» Text provided
EB02 stands for “Extracorporeal Blood Oxygenation and Ozonation” (hence the “O” and “2”), a minimally invasive IV treatment like hemodialysis or an “oil change” for your blood, wherein your blood is removed and filtered, ozonated, oxygenated, and photo-modulated. It is then returned to your body.
What Steps are Involved in EBO2 Treatment?
- During the 90-minute treatment, EB02 recirculates your entire blood volume.
- The process involves three crucial steps:
- Comprehensive Filtration: Blood is drawn from one arm and passes through a patented filtration system. This step removes inflammatory proteins, cholesterol, heavy metal toxins, cellular waste, and malfunctioning cells.
- Ozonation: The blood then enters another chamber where it is saturated with medical-grade ozone. Ozone acts as a potent oxidant, neutralizing pathogens, reducing inflammation, and super-oxygenating the blood.
- Ultraviolet Blood Irradiation (UBI): In this final step, high-powered ultraviolet light stimulates various immune cells, further attacking unresolved pathogens, toxins, fats, and inflammation.
- The filtered superoxygenated blood then returns to the body, looking bright red.
It was developed by Louie Yu, PhD, who was originally trying to target heart issues without surgery or lengthy recoveries. It also aims to:
- Remove excess cholesterol and fat
- Eliminate heavy metals
- Remove toxins and mold
- Remove inflammatory proteins
- Reduce chronic inflammation
- Improve heart and autoimmune health.
At Biohackr Health, we offer EBO2 blood filtration and oxygenation to reach peak body performance. Patients have reported feeling better after treatment, particularly after a big race (muscle and inflammation recovery). We think treatment can benefit those with inflammation, mold or toxin exposure, high cholesterol, and individuals with autoimmune issues as well.

» Data section
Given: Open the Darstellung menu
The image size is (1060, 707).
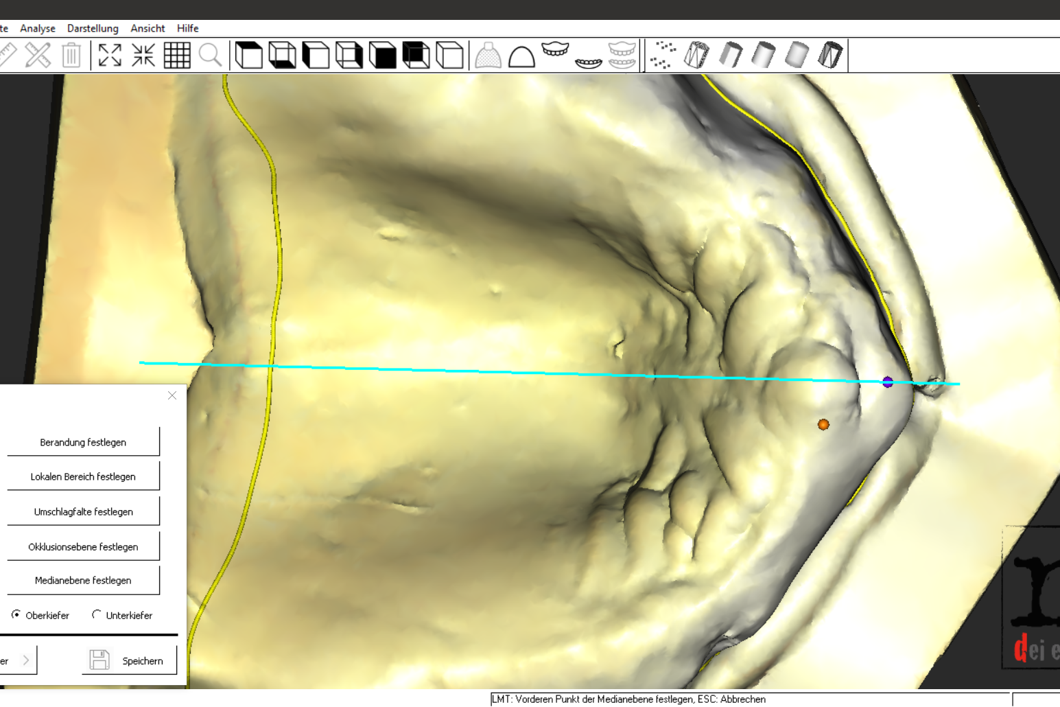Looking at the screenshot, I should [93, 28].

---

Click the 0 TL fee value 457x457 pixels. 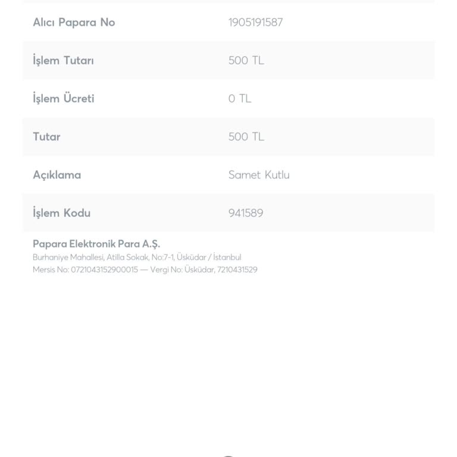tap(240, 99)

» Using the information
(1) According to the text on EBO2 treatment, who developed EBO2?
(2) According to the text on EBO2 treatment, why is the blood saturated with medical-grade ozone during the ozonation step?
(3) Pick up the text on EBO2 treatment after its final sentence and carry it forward.

» Written answers
(1) Louie Yu, PhD, developed EBO2.

(2) Ozone acts as a potent oxidant. Saturating the blood with it neutralizes pathogens, reduces inflammation, and super-oxygenates the blood.

(3)
This is where biohacking is pushing traditional science. EBo2 offers a safe treatment. As for the science behind it, when searching publications, treatments which focus on filtering blood are not new. Blood filtration methods are used in septic patients and those who have transplants, Lyme disease, autoimmune issues, and others. There is an interesting study published in 2015 looking at “Antiaging: a prospective analysis,” which focuses on age-related metabolites — these have been shown in mice to correlate with aging. The question is, can we slow or reverse this? If we remove those metabolites, will people age better? Feel better? How can we take this finding into practice? The thought is to use blood filtration to decrease age-related metabolites in the body to improve longevity (study HERE). This is a new frontier. How often? What is the ideal levels of homeostasis?
The goal is improve our healthspan and lifespan. We are trying to slow age-related illnesses, like weakened muscles, diabetes, dementia, and arthritis. This is an area where we are in the promising, but not proven, area of biohacking.